=== Working data ===
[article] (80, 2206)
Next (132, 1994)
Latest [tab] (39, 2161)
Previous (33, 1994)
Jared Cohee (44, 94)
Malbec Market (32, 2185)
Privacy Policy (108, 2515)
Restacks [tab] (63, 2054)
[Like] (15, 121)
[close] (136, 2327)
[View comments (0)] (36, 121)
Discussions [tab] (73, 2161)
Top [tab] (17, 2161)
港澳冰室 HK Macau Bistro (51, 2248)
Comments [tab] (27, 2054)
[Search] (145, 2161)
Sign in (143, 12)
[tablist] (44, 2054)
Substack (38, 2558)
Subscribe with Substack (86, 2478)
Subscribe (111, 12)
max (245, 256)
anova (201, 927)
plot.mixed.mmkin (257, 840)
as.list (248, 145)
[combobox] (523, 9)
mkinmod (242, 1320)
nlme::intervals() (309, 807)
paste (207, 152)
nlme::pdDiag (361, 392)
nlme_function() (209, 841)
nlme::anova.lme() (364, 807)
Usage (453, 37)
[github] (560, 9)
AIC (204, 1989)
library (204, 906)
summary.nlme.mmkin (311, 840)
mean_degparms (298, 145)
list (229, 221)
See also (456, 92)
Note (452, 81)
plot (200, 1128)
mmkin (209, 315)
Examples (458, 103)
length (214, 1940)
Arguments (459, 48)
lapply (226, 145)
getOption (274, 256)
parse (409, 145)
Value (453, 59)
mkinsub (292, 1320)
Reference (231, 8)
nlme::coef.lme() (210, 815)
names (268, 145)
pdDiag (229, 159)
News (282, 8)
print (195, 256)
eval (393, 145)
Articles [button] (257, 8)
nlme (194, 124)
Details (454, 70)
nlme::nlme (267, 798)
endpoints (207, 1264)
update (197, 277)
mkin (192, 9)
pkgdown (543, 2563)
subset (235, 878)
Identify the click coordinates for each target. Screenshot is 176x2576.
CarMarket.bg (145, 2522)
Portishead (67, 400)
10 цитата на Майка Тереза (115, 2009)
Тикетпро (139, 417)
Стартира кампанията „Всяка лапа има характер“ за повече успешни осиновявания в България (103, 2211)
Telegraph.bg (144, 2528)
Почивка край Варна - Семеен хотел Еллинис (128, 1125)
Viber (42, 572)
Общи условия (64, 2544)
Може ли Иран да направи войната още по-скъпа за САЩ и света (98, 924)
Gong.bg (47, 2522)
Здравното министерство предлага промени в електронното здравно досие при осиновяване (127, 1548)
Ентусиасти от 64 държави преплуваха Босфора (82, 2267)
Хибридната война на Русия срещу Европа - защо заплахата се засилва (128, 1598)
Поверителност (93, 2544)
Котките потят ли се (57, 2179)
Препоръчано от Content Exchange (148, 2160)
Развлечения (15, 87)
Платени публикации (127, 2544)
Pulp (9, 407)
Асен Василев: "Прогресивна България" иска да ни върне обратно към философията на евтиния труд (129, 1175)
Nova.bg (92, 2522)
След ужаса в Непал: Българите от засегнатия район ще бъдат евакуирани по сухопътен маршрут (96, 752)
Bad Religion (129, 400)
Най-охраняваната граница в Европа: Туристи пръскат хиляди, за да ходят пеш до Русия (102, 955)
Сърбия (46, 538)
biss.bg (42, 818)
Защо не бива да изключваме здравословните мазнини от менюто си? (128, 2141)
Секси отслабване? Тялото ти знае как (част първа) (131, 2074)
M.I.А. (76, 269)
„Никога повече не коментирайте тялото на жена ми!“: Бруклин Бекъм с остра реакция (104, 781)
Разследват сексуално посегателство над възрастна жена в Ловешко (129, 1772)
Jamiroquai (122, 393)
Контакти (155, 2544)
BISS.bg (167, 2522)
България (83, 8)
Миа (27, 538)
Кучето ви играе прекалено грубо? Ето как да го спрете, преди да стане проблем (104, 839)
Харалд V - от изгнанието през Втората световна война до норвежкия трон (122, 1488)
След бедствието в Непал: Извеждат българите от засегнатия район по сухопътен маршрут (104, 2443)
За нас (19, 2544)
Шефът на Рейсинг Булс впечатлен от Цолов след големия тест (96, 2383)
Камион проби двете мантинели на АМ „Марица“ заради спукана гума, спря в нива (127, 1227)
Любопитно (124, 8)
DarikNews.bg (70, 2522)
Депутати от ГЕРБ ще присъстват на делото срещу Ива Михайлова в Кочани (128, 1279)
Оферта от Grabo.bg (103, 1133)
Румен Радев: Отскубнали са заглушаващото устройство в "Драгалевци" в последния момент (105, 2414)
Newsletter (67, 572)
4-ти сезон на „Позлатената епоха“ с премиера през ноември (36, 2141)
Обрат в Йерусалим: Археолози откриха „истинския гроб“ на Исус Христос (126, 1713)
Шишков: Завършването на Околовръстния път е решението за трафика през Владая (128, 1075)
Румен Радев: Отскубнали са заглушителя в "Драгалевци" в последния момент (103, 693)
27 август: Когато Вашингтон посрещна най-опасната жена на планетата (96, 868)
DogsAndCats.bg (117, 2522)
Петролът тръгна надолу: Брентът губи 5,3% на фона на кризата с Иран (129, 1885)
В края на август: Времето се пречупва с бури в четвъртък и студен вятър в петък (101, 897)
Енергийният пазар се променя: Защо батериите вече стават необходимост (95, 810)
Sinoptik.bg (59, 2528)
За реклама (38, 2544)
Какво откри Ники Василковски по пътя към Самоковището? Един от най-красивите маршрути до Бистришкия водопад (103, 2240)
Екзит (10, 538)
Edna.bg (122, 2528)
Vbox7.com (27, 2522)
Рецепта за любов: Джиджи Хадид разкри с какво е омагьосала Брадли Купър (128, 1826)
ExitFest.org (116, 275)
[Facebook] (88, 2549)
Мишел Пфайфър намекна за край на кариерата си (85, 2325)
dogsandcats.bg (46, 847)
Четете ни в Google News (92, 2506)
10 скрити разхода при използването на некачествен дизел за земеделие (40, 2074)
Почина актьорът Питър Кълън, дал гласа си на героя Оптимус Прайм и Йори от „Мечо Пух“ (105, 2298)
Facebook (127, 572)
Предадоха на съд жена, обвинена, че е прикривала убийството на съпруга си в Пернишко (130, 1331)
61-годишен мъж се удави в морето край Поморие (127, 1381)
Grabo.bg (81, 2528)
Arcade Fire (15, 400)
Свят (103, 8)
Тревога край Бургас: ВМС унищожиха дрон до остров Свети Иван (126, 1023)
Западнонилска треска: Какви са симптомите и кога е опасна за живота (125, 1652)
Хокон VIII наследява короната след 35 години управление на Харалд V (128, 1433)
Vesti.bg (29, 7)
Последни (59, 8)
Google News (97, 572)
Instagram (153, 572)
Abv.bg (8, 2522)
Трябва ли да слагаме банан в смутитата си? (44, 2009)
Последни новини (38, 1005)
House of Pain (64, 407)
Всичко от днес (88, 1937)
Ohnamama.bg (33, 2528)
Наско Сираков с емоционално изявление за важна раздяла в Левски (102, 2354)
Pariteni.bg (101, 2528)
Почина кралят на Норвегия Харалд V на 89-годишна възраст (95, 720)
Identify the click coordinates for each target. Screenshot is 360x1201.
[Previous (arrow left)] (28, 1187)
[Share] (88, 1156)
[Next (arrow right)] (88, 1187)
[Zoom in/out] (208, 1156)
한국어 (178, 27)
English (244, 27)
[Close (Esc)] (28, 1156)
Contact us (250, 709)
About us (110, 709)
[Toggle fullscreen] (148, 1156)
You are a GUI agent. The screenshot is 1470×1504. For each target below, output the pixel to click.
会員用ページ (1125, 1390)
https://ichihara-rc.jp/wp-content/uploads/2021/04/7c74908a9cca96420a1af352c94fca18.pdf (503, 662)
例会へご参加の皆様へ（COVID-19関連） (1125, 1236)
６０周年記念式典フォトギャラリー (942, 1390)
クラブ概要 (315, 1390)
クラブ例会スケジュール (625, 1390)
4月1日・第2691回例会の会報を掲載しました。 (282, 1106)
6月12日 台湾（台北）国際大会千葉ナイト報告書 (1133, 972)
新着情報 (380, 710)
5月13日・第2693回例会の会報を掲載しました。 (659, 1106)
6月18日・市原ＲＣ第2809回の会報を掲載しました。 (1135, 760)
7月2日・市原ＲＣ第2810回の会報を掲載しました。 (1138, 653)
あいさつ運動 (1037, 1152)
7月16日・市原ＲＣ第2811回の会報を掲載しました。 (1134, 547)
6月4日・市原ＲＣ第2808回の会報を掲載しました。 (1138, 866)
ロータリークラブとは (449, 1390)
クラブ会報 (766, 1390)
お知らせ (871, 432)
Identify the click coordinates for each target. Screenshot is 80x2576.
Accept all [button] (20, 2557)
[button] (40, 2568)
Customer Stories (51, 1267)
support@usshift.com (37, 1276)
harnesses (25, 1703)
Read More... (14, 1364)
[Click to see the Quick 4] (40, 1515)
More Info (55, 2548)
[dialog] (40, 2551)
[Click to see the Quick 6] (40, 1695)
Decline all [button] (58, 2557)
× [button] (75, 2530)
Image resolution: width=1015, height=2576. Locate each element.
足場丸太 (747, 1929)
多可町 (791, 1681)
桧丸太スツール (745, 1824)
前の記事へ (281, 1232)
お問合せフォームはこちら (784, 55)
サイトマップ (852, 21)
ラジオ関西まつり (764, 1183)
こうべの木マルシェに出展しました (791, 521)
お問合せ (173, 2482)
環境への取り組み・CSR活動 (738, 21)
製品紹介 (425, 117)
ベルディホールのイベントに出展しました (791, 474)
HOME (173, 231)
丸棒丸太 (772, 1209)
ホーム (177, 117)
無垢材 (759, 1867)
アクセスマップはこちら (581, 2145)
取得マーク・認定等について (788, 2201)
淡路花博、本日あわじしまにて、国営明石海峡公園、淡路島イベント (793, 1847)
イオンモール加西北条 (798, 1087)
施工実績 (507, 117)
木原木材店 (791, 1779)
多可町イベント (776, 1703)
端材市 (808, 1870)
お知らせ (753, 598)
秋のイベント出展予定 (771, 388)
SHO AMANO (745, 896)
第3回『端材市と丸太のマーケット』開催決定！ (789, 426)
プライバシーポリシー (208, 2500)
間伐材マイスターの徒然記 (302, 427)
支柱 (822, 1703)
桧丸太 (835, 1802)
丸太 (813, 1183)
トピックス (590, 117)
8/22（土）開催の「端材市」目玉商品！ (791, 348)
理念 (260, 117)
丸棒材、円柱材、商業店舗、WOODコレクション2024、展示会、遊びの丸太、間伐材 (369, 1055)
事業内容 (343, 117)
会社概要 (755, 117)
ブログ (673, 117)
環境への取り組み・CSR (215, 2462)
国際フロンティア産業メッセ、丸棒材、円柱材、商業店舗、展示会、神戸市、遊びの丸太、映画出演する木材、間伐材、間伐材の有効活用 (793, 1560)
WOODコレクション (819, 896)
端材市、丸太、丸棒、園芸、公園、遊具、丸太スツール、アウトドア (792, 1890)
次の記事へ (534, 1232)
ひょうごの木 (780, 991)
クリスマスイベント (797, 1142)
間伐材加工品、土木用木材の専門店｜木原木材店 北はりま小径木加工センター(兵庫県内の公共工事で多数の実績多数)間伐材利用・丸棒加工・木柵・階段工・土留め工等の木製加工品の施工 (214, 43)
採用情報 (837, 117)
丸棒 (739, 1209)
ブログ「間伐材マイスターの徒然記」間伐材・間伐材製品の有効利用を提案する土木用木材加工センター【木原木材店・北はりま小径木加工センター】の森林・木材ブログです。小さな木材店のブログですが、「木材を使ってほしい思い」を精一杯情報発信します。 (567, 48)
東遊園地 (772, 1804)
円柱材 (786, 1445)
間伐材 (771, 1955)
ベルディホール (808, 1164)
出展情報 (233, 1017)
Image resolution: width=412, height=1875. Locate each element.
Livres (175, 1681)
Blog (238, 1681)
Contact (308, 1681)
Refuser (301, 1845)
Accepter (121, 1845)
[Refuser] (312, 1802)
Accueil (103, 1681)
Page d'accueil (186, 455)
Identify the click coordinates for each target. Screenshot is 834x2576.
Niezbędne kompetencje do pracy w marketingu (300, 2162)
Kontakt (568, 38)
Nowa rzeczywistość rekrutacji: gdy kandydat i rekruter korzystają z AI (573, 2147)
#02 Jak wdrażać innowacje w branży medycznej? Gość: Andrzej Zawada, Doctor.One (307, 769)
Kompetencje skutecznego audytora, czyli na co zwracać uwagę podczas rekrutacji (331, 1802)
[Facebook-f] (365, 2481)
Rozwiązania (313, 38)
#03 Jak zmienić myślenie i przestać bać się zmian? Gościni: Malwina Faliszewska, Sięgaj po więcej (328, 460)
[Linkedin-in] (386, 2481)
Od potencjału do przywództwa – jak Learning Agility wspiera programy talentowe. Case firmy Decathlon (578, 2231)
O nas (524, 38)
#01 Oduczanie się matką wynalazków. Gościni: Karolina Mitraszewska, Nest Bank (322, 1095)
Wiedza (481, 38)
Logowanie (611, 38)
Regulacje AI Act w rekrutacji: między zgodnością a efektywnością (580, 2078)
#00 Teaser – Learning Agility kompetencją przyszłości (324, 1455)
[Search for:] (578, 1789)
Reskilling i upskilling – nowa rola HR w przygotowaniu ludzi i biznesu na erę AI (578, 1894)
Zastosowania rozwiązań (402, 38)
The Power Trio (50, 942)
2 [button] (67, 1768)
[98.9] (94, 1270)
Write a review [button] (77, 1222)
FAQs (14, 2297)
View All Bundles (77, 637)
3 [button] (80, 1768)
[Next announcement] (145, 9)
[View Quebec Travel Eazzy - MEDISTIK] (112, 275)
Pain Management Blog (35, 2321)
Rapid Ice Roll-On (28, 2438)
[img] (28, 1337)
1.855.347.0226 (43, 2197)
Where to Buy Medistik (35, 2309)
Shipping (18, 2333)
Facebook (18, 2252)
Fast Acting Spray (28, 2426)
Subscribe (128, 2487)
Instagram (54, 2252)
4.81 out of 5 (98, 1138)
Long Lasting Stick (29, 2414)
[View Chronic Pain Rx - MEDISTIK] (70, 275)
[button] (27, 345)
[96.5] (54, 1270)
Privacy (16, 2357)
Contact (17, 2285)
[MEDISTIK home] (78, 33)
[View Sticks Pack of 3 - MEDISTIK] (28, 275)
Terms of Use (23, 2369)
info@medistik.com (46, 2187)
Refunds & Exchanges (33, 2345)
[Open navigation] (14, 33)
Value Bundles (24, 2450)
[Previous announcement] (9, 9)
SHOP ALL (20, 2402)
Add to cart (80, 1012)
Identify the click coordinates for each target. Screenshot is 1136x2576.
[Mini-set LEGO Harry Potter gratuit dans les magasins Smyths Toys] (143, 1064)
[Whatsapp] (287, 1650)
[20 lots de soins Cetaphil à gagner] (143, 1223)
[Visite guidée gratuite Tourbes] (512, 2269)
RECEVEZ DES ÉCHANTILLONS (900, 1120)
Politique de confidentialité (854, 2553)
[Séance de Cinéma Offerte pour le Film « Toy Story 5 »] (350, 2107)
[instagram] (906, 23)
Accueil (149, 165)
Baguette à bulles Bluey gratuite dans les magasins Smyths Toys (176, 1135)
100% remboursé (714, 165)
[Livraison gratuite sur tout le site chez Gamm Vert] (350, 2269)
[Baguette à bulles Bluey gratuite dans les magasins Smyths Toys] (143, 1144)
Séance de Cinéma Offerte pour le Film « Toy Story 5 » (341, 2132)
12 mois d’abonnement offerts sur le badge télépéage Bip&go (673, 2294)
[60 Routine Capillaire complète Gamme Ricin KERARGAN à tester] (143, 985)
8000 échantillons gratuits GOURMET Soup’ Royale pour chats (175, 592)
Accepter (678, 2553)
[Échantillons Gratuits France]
===
-- Problem --
From the entries above, give again exactly the lines running from the line with "RECEVEZ DES ÉCHANTILLONS (900, 1120)" to the line with "[Baguette à bulles"; include both of those lines.

-- Task answer --
RECEVEZ DES ÉCHANTILLONS (900, 1120)
Politique de confidentialité (854, 2553)
[Séance de Cinéma Offerte pour le Film « Toy Story 5 »] (350, 2107)
[instagram] (906, 23)
Accueil (149, 165)
Baguette à bulles Bluey gratuite dans les magasins Smyths Toys (176, 1135)
100% remboursé (714, 165)
[Livraison gratuite sur tout le site chez Gamm Vert] (350, 2269)
[Baguette à bulles Bluey gratuite dans les magasins Smyths Toys] (143, 1144)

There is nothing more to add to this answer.